Great, a food fight erupts on one of my favorite topics, and I’m the last guy to reach for the mashed potatoes. Rich Mogul decides that GRC is dead, and Alan Shimel points out some IT security realities (compliance is a big driver) here. Chris Hoff makes a few points as well here.

By way of introduction, I worked for one of the early IT-GRC product vendors (before the analysts decided that IT-GRC was different from enterprise GRC). I have also done consulting work for another vendor in this area, and I have authored a course on IT Risk Management. I have had enough exposure to large end users that I would like to think that I understand where these products provide value and utility, and where there are holes.

First, I think it’s important to draw a distinction between the enterprise GRC crowd (Pasisley, Open Pages, Axentis, and others), and the IT-GRC crowd (I would put Agiliance, Brabeion, ControlPath, Avior, Compliance Spectrum, Relational Security, Modulo, and Archer in this category). The enterprise GRC products tend to be all about workflow, with little depth in the area of IT risk assessment, analysis, and management, and little depth in the IT security-centric compliance regulations and standards (HIPAA, GLBA/FFIEC, NERC/FERC, PCI, ISO27000, BITS, FISMA). By contrast, the IT-GRC products tend to have a lot of depth in terms of very specific controls and requirements that relate directly to these regulations and standards. These two categories are different products, solving different problems, being sold to different audiences.

My 2 cents on the IT-GRC products- they provide a lot of functionality that highly regulated (read financial services) organizations need. They structure security management, providing the means to assess compliance to an external regulation, or to an internal, best practices framework. They also structure the workflow of security and compliance- in one analyst briefing I did a few years ago, the analyst remarked that the IT-GRC product in question was sort of for security & compliance managers like Peoplesoft was to HR managers. In a large organization, managing security and compliance can be overwhelming, and these tools give the manager a better way to manage the overall effort. And there is value for the business units and their management in these tools.

They are not without fault- as I have blogged previously here, few of them do much in the way of true analysis of risk. Most of them stop at helping to gather data about risk, or they use some proprietary method to try and calculate risk, as I have also blogged about previously. But to characterize these products as dead is wrong.

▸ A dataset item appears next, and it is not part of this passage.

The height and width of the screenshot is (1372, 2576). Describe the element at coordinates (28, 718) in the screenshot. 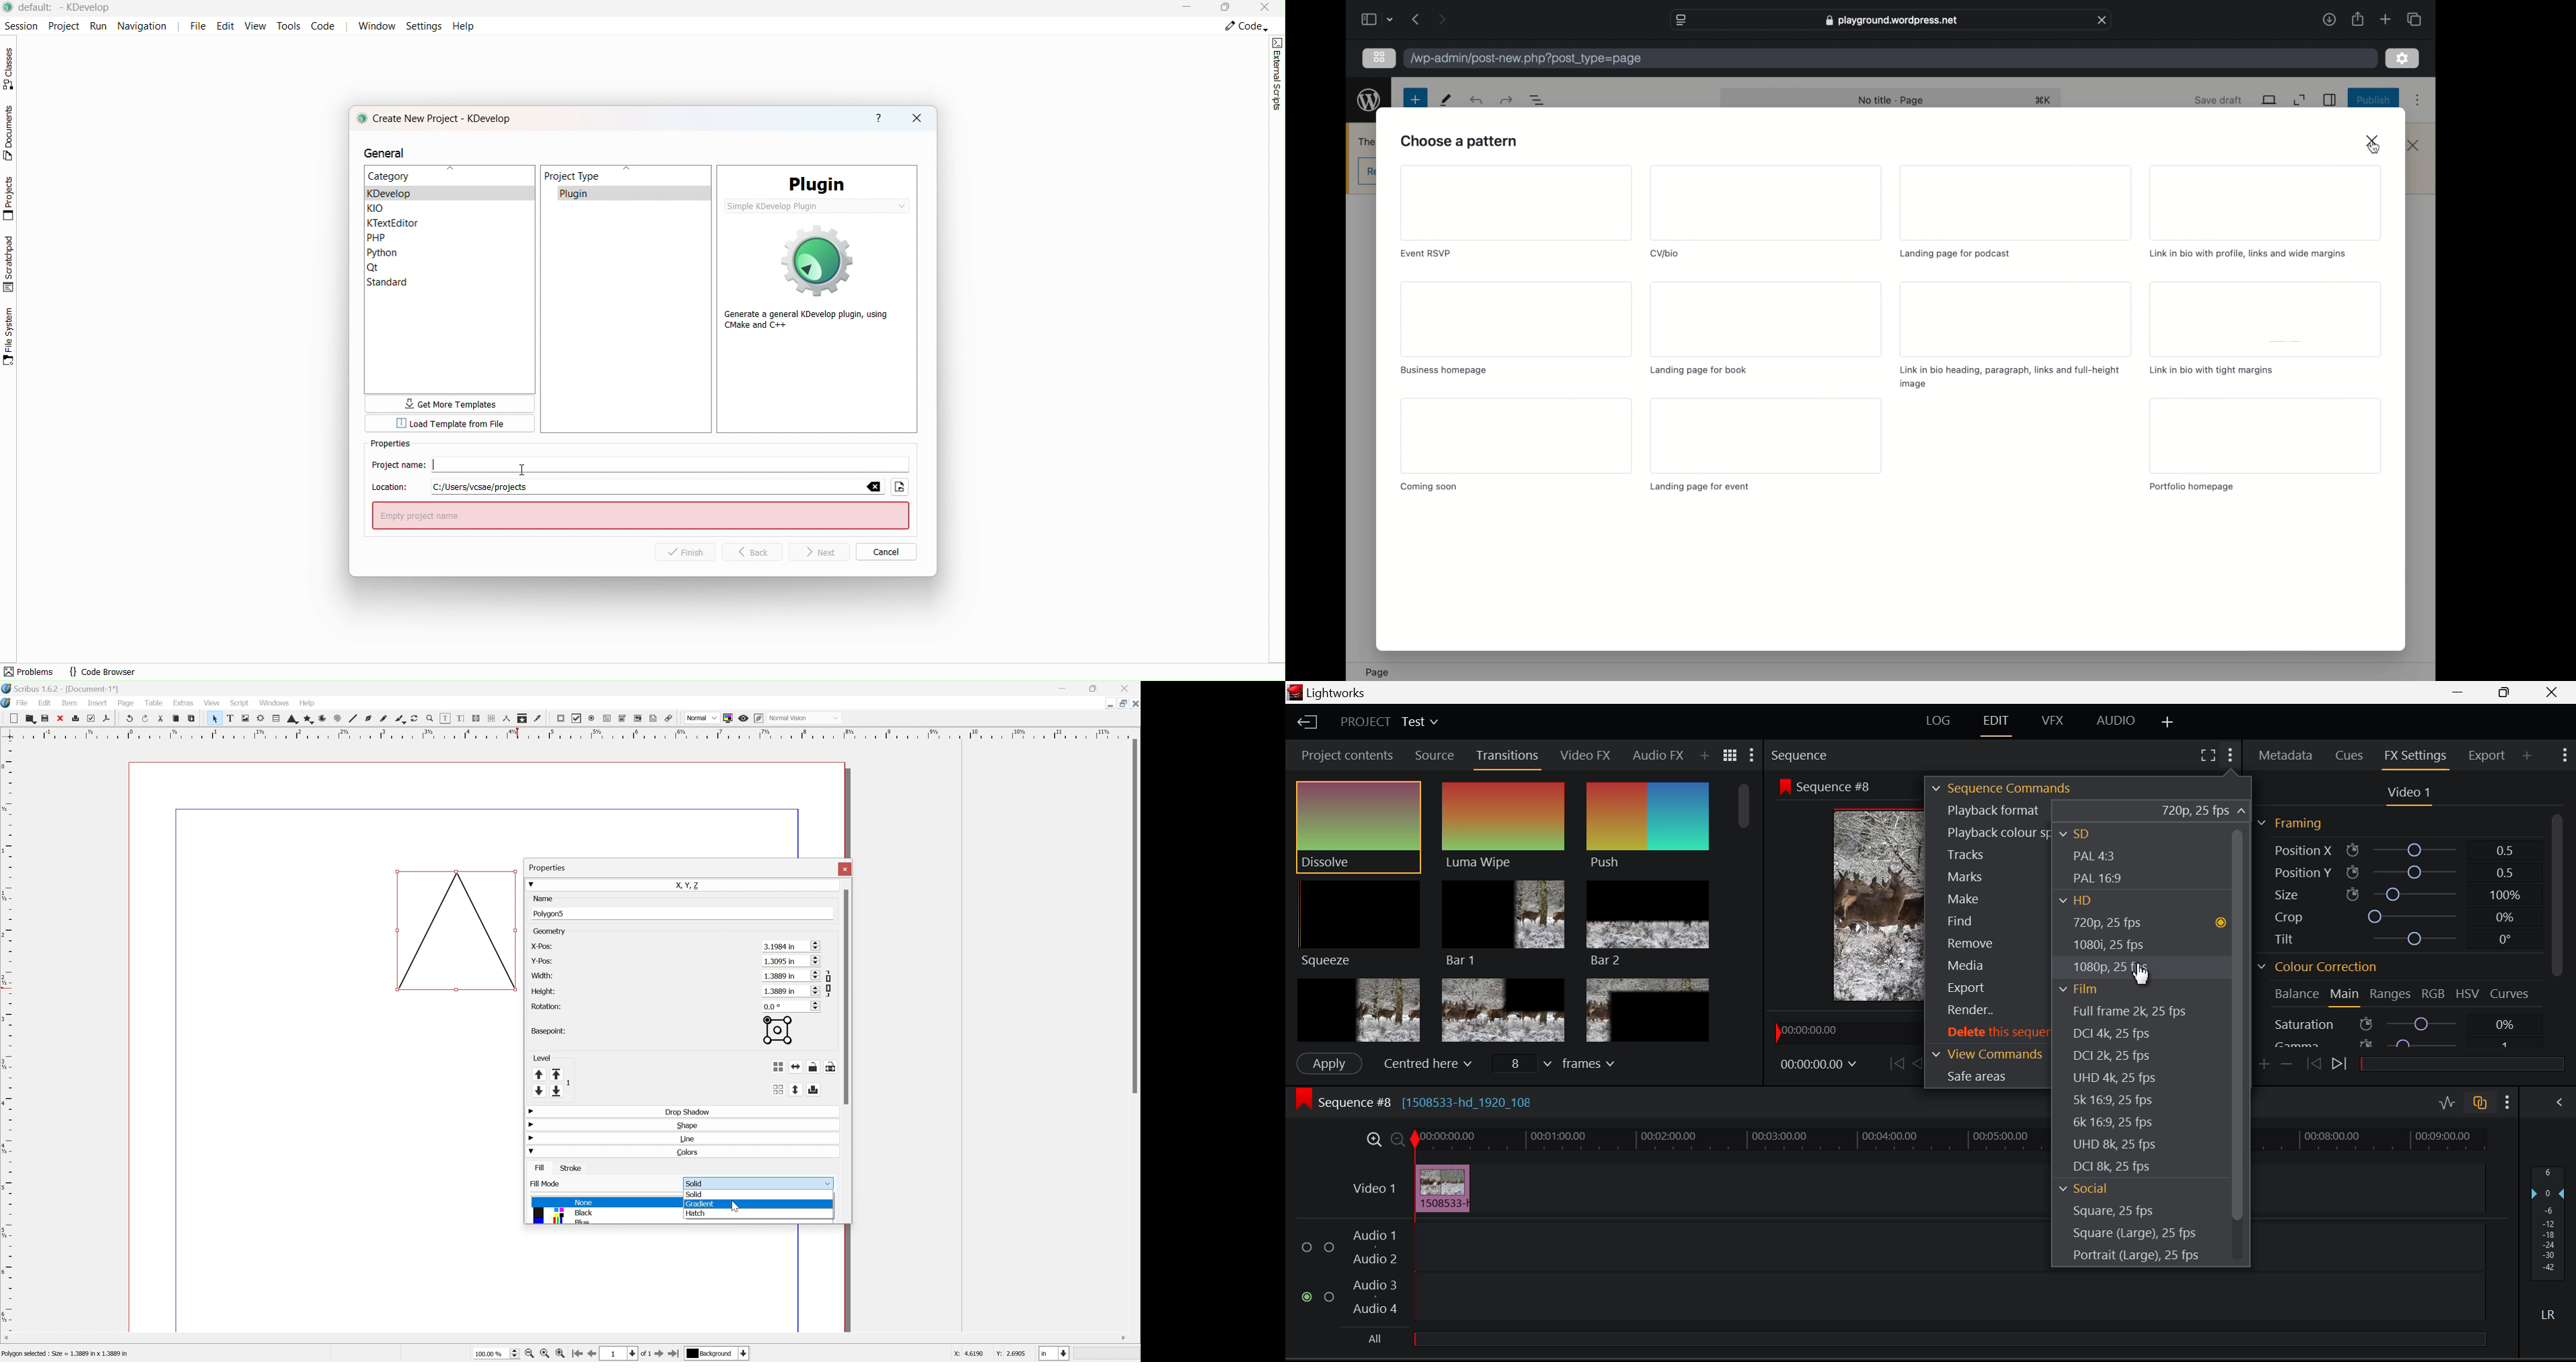

I see `Open` at that location.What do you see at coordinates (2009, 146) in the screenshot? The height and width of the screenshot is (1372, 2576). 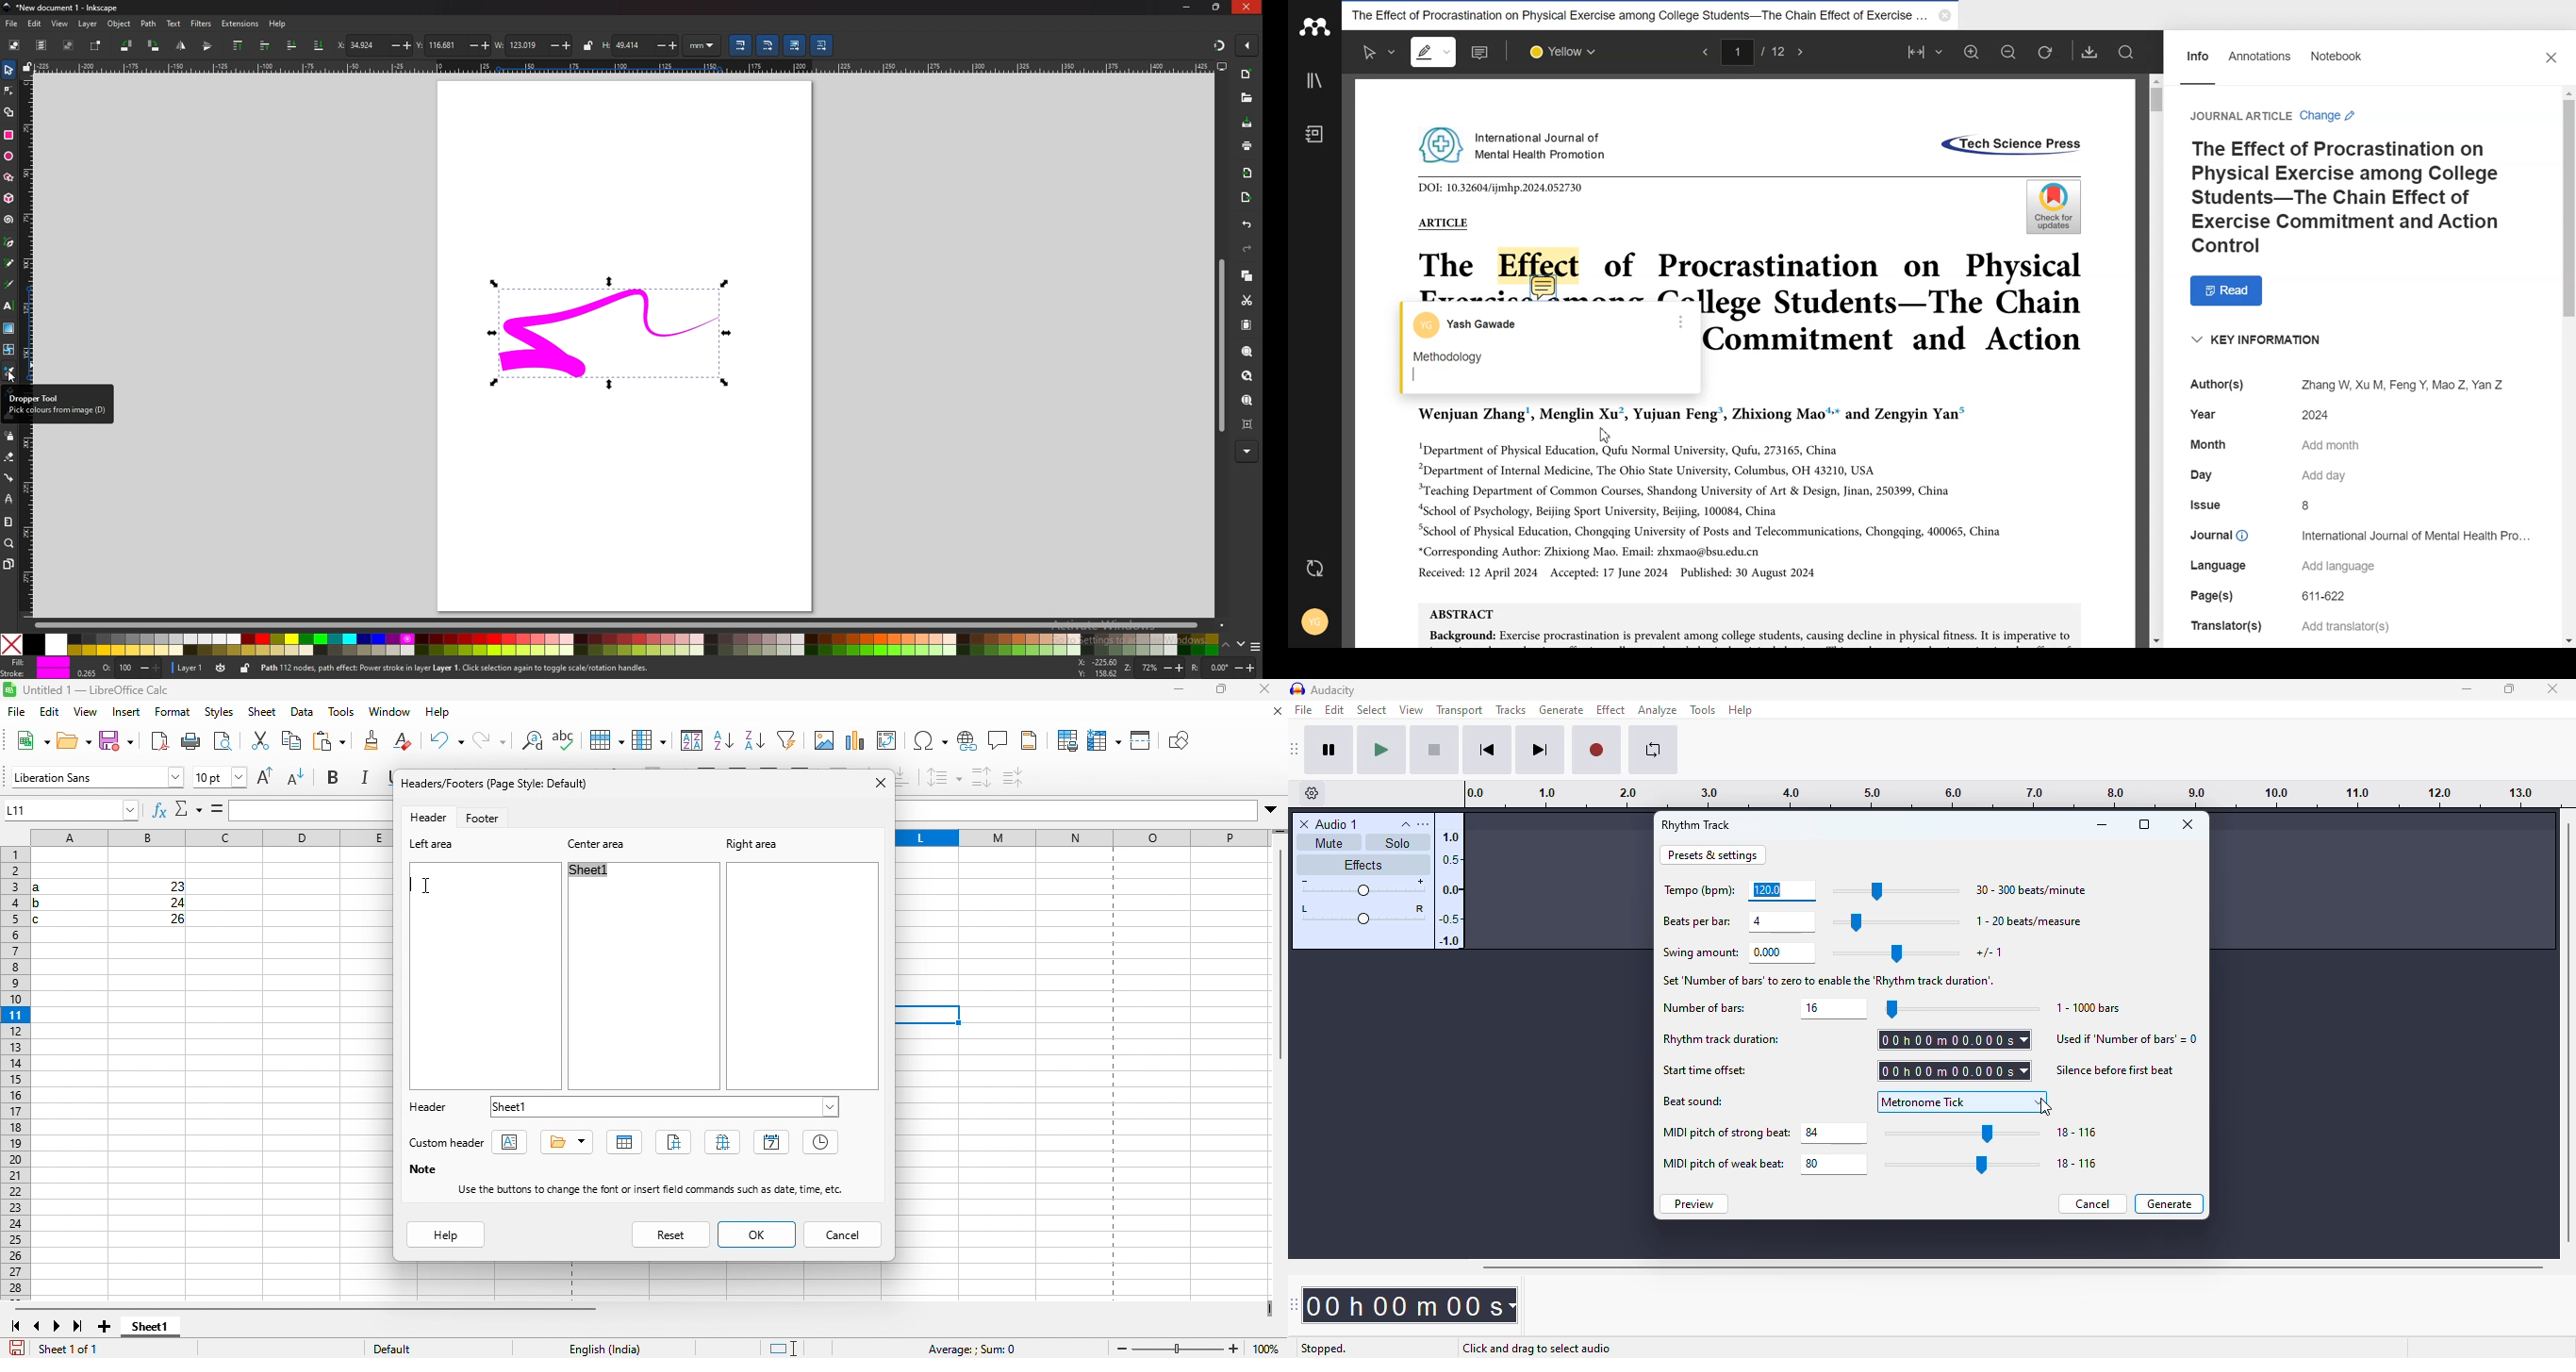 I see `«Tech Science Press` at bounding box center [2009, 146].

There’s also the familiar dynamic at work here that the analysts have decided that this category will be called IT-GRC, and therefore the vendors will all have to rush to provide more and hopefully better "R”, and even some “G”, irrespective of what their users are asking for, lest the vendors get left off the MQ, Wave, or whatever.

To Chris Hoff's contention that GRC products are "audit driven compliance all tarted up", I think you have to tell us if you're talking about enterprise GRC, or IT-GRC. Many of the IT-GRC products are *highly* asset focused. There is a direction in some of these tools to create direct linkages to data from other security tools- vulnerability management systems, configuration management, etc..

I will agree with Rich on this point- security vendors putting a little GRC lipstick on their favorite pig probably isn’t a great strategy.